Part of me wonders if perhaps she was told to make sure that any home sewing could take home her book and learn to sew the “couture” way, and she realized that very few home sewers will put up with much hand sewing with their fancy new sewing machines sitting right next to them. “Couture is Judgement!” she says, encouraging you to make the call yourself as different issues come up. Perhaps she just used her “judgement” to decided that machine sewing everything wouldn’t make much difference. She makes many and repeated claims to perfection being a necessary part of couture, but can’t seem to bring herself to actually hold to it. She even says

“My field is couture. Oh, you know what that means–structure, hand-stitching, shaping, attitude, and beautiful fabric.”


But for her, it seems that attitude and beautiful fabric trump structure, hand-stitching, and shaping. For her, attitude and beautiful fabric is the heart of couture; the rest is a nice after-thought, but not overly important. In her epilogue, she tells this story:

“On a trip back to Rhode Island to my cousin’s 25th wedding anniversary, I needed a fancy dress. Very few of my family had seen me since I opened my fabric store and sewing school. I wanted a prosperity dress. Mary Margaret, a modern couturier, and I teamed up. I designed and she masterfully executed a black chiffon with satin and gold stripes dress. She would surely tell you of the hours it took to perfect the miles of double bias ruffles that fluttered around the neck and down the back. . . It’s the kind of dress that never asks the question “How are you doing?” The answer is revealed in the dress.”


To her, this is the epitome of couture–to parade wealth, stature, honor. To me, this story was the epitome of how we are different. To me, the construction is what makes it couture; to her, the attitude and appearance.
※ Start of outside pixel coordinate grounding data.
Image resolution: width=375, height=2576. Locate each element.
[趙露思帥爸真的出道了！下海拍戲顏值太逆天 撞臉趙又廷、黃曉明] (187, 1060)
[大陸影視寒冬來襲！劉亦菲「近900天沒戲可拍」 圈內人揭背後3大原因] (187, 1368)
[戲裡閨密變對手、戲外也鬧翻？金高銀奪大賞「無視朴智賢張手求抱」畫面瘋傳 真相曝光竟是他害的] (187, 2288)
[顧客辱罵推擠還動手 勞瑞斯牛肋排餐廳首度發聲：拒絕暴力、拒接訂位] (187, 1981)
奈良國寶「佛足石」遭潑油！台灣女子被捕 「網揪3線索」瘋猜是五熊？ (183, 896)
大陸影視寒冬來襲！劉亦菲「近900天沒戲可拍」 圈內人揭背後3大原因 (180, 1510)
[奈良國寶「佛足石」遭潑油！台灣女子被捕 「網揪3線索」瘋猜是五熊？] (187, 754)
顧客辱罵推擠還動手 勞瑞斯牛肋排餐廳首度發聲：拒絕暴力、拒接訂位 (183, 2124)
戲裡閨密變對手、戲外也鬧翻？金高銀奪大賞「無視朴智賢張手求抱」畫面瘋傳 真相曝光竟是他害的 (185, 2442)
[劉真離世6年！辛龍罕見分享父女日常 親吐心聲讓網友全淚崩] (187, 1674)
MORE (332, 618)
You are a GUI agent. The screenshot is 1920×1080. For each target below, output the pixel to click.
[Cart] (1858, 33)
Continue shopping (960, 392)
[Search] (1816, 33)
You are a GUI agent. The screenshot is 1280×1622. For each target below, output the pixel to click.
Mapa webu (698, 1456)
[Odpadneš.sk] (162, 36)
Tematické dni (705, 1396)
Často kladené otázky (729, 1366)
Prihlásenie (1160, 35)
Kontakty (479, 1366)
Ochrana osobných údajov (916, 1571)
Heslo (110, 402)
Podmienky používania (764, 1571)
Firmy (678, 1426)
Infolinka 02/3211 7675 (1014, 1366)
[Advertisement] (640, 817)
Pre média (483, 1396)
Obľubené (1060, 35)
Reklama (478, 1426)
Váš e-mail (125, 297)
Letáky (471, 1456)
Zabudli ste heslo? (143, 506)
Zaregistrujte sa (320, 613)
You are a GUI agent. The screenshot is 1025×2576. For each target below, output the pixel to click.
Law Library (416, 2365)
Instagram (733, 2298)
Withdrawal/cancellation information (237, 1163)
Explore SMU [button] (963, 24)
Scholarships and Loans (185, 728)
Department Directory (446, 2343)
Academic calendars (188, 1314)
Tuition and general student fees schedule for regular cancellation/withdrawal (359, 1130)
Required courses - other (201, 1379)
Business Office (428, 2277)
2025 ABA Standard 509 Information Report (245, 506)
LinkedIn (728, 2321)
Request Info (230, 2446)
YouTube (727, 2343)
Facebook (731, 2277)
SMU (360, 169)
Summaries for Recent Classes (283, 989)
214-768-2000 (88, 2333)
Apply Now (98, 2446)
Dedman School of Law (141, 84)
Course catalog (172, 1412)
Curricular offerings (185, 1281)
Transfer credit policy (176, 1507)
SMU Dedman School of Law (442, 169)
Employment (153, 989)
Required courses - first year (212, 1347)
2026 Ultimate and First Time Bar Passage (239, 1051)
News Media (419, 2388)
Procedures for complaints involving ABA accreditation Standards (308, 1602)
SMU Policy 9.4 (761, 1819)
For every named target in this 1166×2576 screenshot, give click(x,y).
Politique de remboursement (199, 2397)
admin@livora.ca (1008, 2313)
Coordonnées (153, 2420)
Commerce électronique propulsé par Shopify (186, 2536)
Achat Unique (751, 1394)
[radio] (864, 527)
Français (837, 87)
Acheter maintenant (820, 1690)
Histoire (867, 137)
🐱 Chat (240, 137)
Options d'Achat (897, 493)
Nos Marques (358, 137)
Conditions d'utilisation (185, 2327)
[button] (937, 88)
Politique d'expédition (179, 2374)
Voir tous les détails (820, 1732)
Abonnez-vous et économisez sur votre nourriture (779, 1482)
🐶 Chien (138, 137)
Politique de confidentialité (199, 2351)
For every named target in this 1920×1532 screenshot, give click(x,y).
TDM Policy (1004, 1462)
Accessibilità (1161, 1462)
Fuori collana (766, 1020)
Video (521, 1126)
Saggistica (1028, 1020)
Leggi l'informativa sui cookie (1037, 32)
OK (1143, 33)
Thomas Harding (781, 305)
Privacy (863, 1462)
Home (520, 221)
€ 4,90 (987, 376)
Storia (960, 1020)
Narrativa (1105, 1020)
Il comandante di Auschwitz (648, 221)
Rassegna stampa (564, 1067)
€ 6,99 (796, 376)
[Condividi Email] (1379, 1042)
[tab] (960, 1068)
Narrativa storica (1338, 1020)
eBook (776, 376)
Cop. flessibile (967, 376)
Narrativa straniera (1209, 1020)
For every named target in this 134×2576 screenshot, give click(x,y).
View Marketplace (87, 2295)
I also felt sad for her that she felt the need to wear a “prosperity” dress to visit with her family. I can more understand the desire for a “prosperity” dress when one is amongst strangers, but family is where you are supposed to be loved and accepted regardless of how much “prosperity” one has, or what kind of clothes you are wearing. (I do, however, believe in dressing for the occasion. If anniversary party was formal or fancy, it would have been rather disrespectful to the whole event to show up in jeans and a t-shirt.)

When one who is learning how to play the piano watches a master pianist, who has practiced for years on end and refined their skill continually, the beginner will not be instantly assured that playing the piano perfectly is easy and accessible to all. But they will be challenged to improve, to continue to practice, to strive for a greater level of skill. In the same way, I would rather see a “couture” book that challenged me, that showed me what to strive for, even though I could not reach out and take it right away.

I found this book to be interesting, and even inspiring at some points. But I didn’t find it to be very challenging. She wishes to make couture easy and accessible to all, but as with all things in life, the more you are willing to put in, the more you will get out. Exclusiveness cannot be had by all, or it is no longer exclusive. Couture cannot become easy and accessible to all without ceasing to be couture. As the saying goes, “Remember, you’re special. . .just like everyone else.”